This bistro’s gluten-free credentials are no more than a footnote, and that’s just the way they intended.
Nestled in tranquil Yong Siak Street, just opposite Books Actually, The Butcher’s Wife’s pastel-shaded floral safari theme stands out. It used to be Open Door Policy, a dairy- and gluten-free establishment. Now the people behind it, Spa Esprit Group, have shuttered it and re-opened a modern European, gluten-free restaurant in its place. Its menu hopes to be big on taste and make ‘gluten-free’ no more than a reassuring footnote.
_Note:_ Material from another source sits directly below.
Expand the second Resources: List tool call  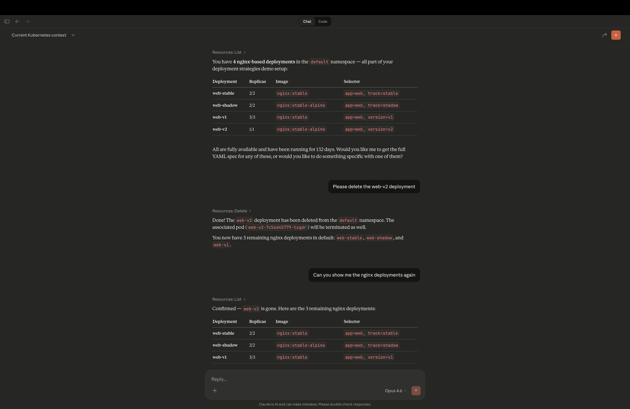coord(229,299)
Says the chef patron behind this project, Diego Jacquet, who also helms BoCHINche in Amoy Street, “Because a gluten-free diet means one cannot have normal bread and pasta, the biggest challenge we took up for the menu is giving many colors and flavours to each dish, hence defying conventions because many people think gluten-free food is tasteless. The Butcher’s Wife has proven them otherwise.”
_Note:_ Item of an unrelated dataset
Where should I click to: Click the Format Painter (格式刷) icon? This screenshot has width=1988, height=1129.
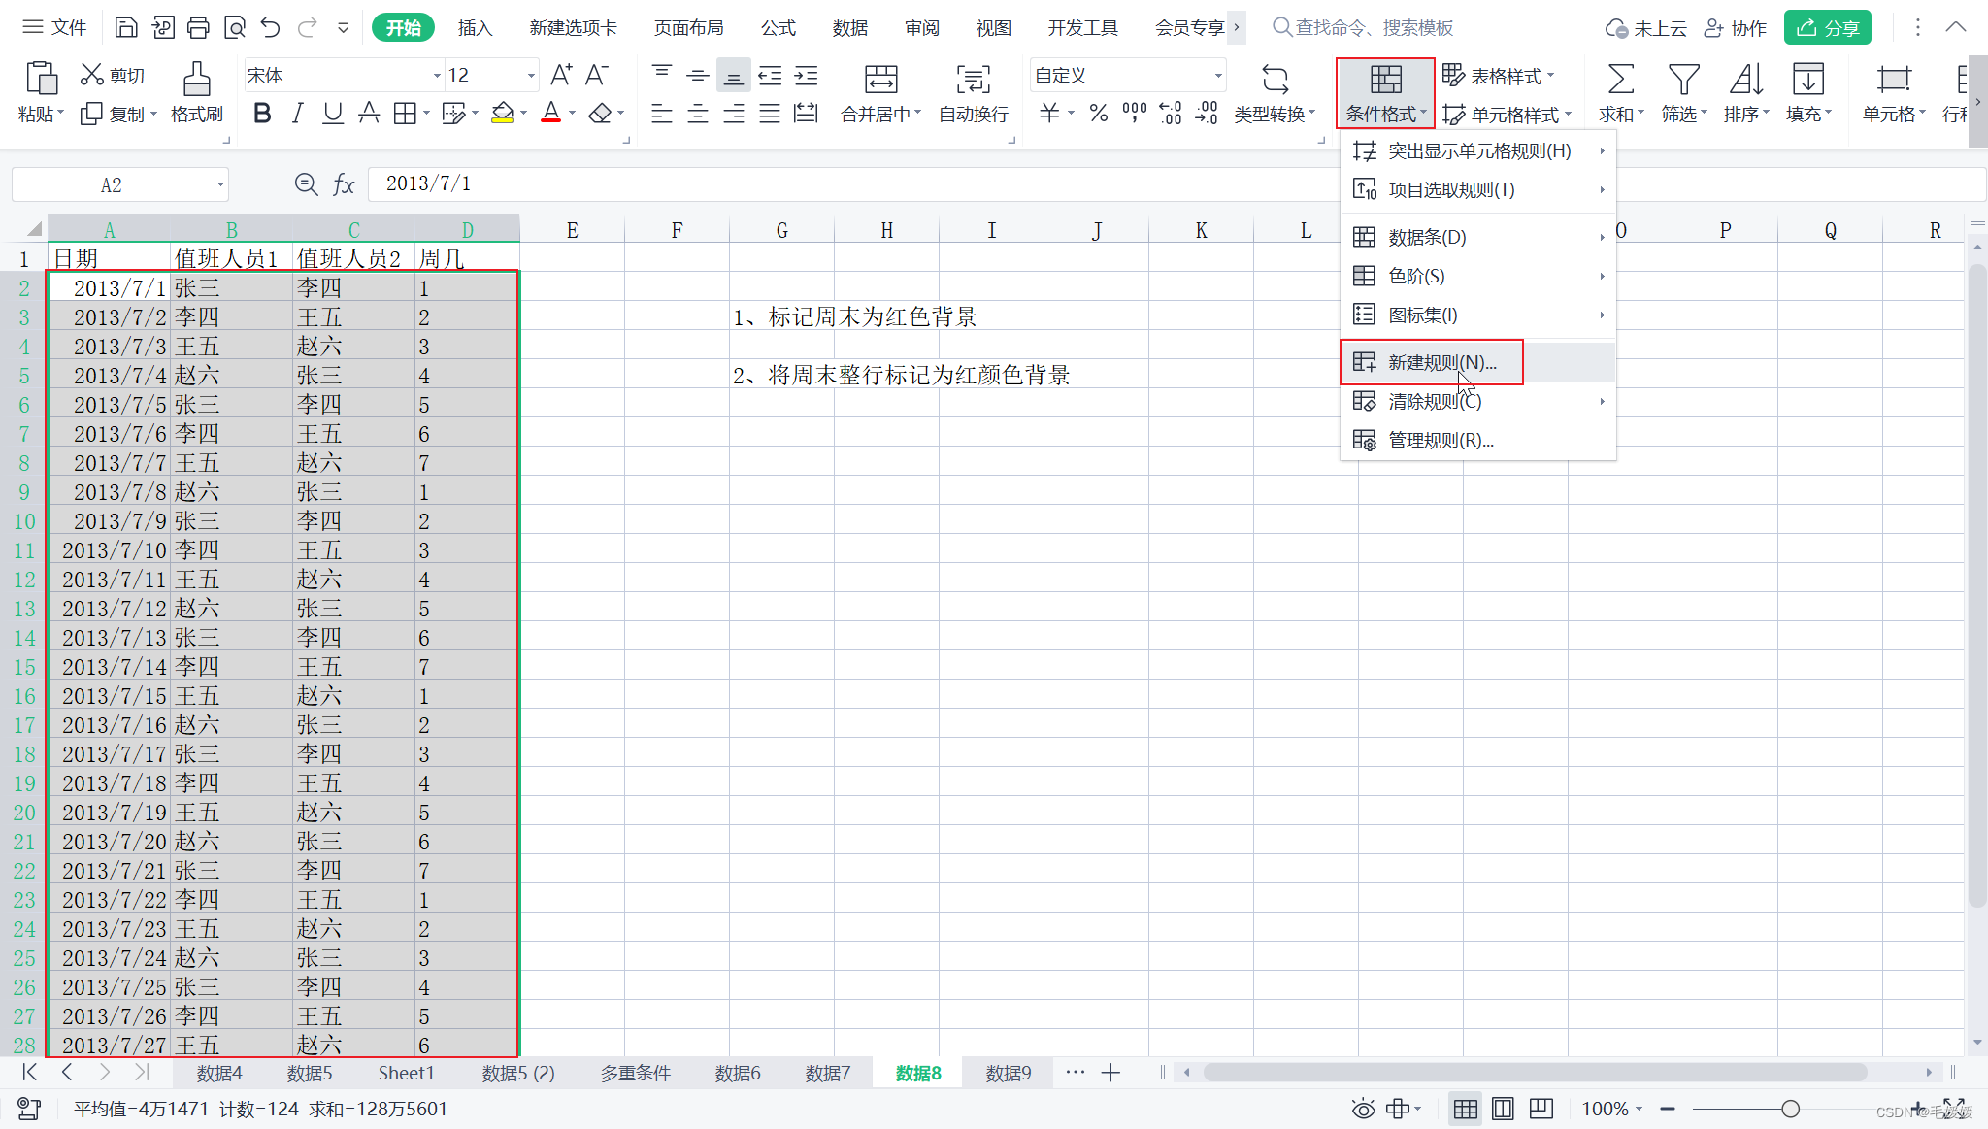pyautogui.click(x=196, y=80)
Following head chef Diego Carlos Quispe’s departure recently, BoCHINche’s Fabrice Mergalet is the one seeing to this promise, making sure that the menu entices without elements such as wheat, barley and rye. For instance, there is the tapioca & mozzarella bread ($9), which is on the denser side, but light and chewy and irresistible with a thick slab of miso charcoal butter. And using cauliflower cous cous, the quinoa salad ($25) with pomegranate and toasted sprouts, is fresh and piquant—perfect for a light lunch. The chestnuts papardelle ($29), made with caputo flour and chestnut flour, comes in decently silky tresses. Served with eight-hour braised ossobuco ragu and candied walnuts, it makes for a moreish dish.
Alongside, you’d find other usual suspects that go well with drinks at the bar, such as the crispy pig’s ears ($16) and the grilled octopus ($27). For dessert, the simple and satisfying chocolate ganache tart ($15) does the trick. If you happen to be in the neighbourhood, this bistro makes for a welcoming pit stop.